* Begin DATA FOR THE TASK *

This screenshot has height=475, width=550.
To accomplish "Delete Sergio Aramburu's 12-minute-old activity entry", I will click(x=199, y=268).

* End DATA FOR THE TASK *
* Begin DATA FOR THE TASK *

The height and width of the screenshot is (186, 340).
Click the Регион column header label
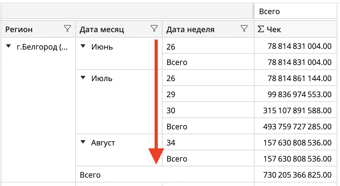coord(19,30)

* End DATA FOR THE TASK *

TASK DESCRIPTION:
Edit the lines that begin at the one containing "The height and" and stop after the one containing "coord(19,30)", changing "column header label" to "column heading" and keeping everything else the same. Return only those lines, without the pictures.

FINISHED EXERCISE:
The height and width of the screenshot is (186, 340).
Click the Регион column heading
coord(19,30)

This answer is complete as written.